NURSING stations are to be scrapped at Winchester's Royal Hampshire County Hospital in a bid to improve patient care.

Donna Green, chief operating officer and nursing director, said out-of-sight stations would be replaced with desks in the middle of patient bays.

Hampshire Hospitals NHS Foundation Trust (HHFT) could be among the first to go down this route after a Government patients' tsar said nurses should be encouraged to spend less time talking and more time caring.

Labour MP Ann Clwyd was appointed by David Cameron in the wake of the mid-Staffordshire scandal. She said one area of concern was nursing stations where staff can gather to review patient records, make phone calls and have private conversations.

Mrs Clewyd suggested removing the stations completely and re-introducing desks in the middle of wards could have the effect of forcing more interaction with patients and higher standards of care.

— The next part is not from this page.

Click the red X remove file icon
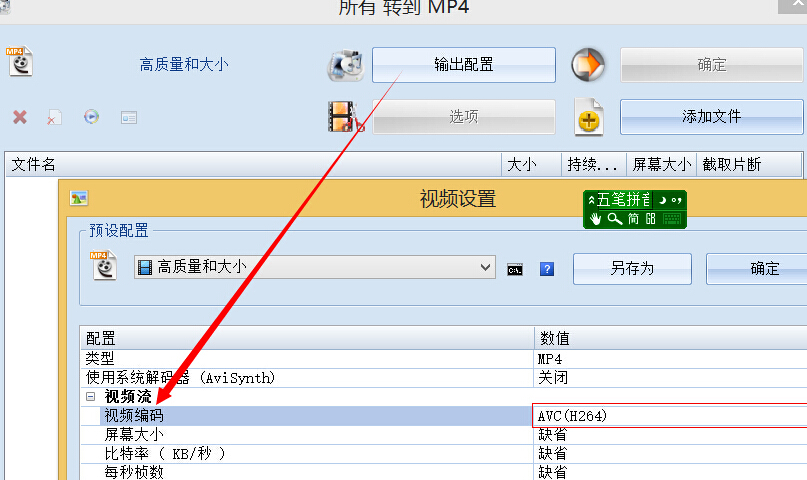Screen dimensions: 807x480 click(20, 117)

Mrs Green said: “I think sometimes when patients and the public see nurses at the station they don't think they are doing any work which is not necessarily true but they can do that work at a desk in a bay and so there is additional observation of patients.

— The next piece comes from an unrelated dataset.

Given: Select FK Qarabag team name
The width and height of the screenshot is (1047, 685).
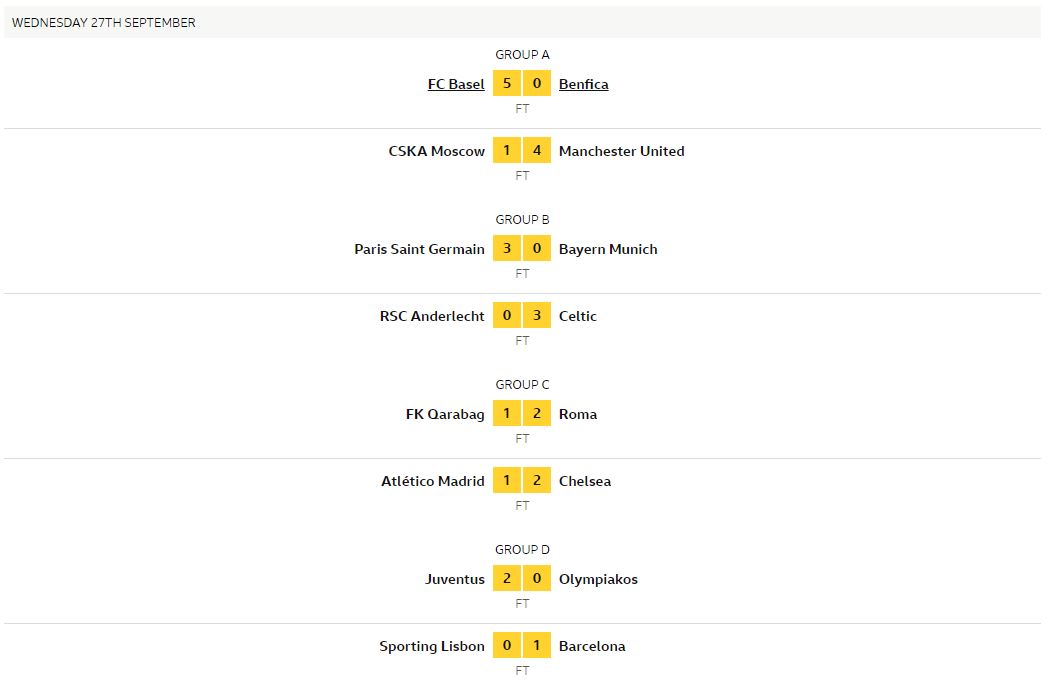Looking at the screenshot, I should [445, 414].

“I have wanted to do this refurbishment for some time.”

She added old-fashioned Nightingale wards had desks at the end of wards which patients could see and “they often felt more reassured.”

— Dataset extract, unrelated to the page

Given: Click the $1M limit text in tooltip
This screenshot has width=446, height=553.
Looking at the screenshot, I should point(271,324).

Meanwhile other planned improvements include more ensuite facilities. It is proposed every six-bedded bay should have it own toilet and shower.

The trust is spending £1m revamping wards in Winchester, Basingstoke and Andover hospitals this year and a similar amount could be earmarked next year.

But not everyone is in favour of getting rid of nurses' stations. Peter Carter, the head of the Royal College of Nursing, has previously said it was not practical to review case notes, work on a computer and answer the telephone in the middle of a ward.